Rodger Goodell: Don't Stop at Ticket Prices

Ryan HoganCorrespondent INovember 20, 2016

Recently, the NFL announced ticket prices for this year’s playoff games will be approximately 10 percent lower than tickets prices for last year’s playoffs.

Additionally, the NFL authorized—for the first time ever—lower prices for wild-card games than for divisional playoff games. Previously, the two rounds shared the same price.

This is great news and quite a testament to how highly the NFL thinks of its fans.  However, the NFL’s goodwill shouldn’t stop there. Here are five fan-friendly suggestions the NFL should seriously consider adopting.

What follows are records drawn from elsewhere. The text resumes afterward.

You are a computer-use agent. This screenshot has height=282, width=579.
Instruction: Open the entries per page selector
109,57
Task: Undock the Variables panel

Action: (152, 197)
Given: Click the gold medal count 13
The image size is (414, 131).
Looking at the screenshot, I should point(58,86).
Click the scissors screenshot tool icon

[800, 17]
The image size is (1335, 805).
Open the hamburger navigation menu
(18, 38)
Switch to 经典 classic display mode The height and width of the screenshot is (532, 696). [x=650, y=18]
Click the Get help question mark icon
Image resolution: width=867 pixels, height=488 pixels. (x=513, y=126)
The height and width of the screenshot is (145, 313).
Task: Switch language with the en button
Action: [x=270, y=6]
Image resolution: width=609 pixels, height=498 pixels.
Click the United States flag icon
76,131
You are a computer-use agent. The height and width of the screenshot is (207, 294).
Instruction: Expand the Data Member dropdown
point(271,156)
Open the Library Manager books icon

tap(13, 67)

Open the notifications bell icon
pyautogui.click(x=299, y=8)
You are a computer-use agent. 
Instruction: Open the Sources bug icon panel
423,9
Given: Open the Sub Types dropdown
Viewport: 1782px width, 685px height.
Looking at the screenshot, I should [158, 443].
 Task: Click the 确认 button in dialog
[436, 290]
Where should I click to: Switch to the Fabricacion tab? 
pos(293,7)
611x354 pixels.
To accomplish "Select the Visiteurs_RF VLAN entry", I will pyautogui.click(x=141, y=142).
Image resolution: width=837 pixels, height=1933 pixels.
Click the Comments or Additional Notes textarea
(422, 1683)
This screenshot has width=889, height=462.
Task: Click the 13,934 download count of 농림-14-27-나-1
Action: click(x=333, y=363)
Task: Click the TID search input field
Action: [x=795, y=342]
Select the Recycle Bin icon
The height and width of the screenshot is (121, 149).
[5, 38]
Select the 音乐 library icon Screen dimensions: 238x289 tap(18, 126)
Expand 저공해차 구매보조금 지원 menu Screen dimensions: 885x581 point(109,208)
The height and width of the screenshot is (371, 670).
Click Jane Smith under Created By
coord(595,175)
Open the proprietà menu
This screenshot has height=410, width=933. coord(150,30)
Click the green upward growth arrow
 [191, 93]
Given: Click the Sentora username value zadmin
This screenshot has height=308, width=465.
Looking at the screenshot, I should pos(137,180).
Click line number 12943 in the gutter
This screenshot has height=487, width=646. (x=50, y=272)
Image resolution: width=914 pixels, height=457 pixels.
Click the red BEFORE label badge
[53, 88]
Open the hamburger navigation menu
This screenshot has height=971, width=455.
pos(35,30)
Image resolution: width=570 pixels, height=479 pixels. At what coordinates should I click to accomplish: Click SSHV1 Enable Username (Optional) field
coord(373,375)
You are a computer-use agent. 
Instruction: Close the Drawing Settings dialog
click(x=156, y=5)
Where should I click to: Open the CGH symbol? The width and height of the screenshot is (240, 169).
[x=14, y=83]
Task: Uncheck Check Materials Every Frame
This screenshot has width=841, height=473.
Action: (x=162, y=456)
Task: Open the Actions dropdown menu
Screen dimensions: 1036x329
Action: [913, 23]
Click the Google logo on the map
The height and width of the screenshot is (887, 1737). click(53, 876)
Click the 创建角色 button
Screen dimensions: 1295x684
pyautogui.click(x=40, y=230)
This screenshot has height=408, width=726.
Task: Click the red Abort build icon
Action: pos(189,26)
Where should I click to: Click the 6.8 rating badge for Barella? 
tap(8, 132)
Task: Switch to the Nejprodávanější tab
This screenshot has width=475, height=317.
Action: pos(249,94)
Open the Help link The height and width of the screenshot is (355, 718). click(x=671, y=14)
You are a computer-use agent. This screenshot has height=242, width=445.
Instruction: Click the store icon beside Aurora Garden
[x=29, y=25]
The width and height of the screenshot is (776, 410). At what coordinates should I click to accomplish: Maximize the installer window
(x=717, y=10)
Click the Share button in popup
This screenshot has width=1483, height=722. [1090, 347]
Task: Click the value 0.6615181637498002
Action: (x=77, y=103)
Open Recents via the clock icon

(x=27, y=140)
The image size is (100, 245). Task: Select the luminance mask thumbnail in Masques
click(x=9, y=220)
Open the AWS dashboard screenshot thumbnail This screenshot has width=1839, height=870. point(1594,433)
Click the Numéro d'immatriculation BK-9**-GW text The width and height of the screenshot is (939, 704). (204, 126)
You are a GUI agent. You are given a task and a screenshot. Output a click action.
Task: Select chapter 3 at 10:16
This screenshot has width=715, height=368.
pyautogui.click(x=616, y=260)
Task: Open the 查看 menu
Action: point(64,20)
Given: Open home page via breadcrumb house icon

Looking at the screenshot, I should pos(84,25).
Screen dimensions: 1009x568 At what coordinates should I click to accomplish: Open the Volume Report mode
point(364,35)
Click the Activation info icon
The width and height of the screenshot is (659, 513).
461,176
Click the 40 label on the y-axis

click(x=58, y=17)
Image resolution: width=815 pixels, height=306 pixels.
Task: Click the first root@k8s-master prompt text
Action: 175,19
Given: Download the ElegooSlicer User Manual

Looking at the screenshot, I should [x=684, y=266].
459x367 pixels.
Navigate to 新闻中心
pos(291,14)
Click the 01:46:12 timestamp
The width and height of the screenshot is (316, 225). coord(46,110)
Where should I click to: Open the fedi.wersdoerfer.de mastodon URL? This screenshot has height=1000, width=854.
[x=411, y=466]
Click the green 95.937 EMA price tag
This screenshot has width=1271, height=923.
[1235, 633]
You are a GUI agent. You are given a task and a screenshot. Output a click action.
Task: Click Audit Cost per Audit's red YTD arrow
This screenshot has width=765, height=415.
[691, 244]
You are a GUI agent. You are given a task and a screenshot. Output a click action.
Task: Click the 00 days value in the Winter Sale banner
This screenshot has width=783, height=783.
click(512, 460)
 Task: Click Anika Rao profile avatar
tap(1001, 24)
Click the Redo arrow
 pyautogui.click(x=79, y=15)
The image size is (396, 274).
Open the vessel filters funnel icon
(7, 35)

Proliferation of the NFL Network

I’m not talking about getting the NFL Network on Comast Cable and Time Warner Cable, I’m talking broadcasting over the airwaves like the CW or MyNetworkTv.

Football is our national pastime. The NFL is football’s premier professional league.  Americans own a lot of televisions sets. Therefore, all Americans should be able to hook rabbit ears to their TV set and flip on NFL Total Access. 

Right now, the NFL Network is available in 40 million homes. The NFL Network should be in every home, like the Foreman Grill.


Super Bowl National Holiday

Not even the most powerful man in sports, Roger Goodell, has the clout to convince congress to make the Super Bowl (or better yet, the Monday after) a national holiday. 

Even so, it wouldn’t hurt to try.

After all, if congress is going to continually stick its nose into NFL affairs, then maybe the commissioner should tell them how to organize their national holidays. 

NFL fans need a day to celebrate America’s biggest sporting event and a day to mourn the end of another season. Then again, what does congress know about fans? They have none.


Stop Fining Players

I know fines for violent hits are intended to protect players. Still, fans shouldn’t endure hearing their favorite middle linebacker was fined for a hit on the quarterback—when it’s his job to hit the quarterback.

I supposed you can’t eliminate the fines for violent hits, but how about not announcing them right away. Wait until the Pro Bowl to announce them, at least that way no one will be paying attention.

Better yet, when a player enters the league have him lay down an “unnecessary roughness deposit”—it would be like a cleaning deposit when you lease an apartment. 

If a player retires after a relatively clean career, he gets his deposit back. If a player retires after a career of cheap shots and late hits, he forfeits his deposit.


Start Fining Owners

Of course owners will get fined for lewd behavior or breaking the law, but that’s not what I’m talking about.  I’m suggesting the league fine owners for making stupid football decisions.

No fan, not even if it’s their team’s owner, will ever complain if an owner receives a steep fine for a bad draft or for hiring another unqualified coach.

Maybe if owners faced the possibility of punitive damages for their poor decisions they might actually take the time to learn a thing or two about football.


Change Overtime

I know why the NFL employs sudden-death overtime, it’s television friendly. Most overtimes end rather quickly, after a possession or two, and usually on a field goal.

A far more fan-friendly way to break ties is to borrow college football’s overtime system. Of course, you couldn’t start professional teams on the 35-yard line, but you could start teams at midfield.

Granted, this would take a lot longer than the sudden-death overtime currently used in the NFL, but this list is about benefiting fans, not keeping television networks happy. 

Besides, after 60 minutes of football, a winner should be decided on the field, not on a coin toss.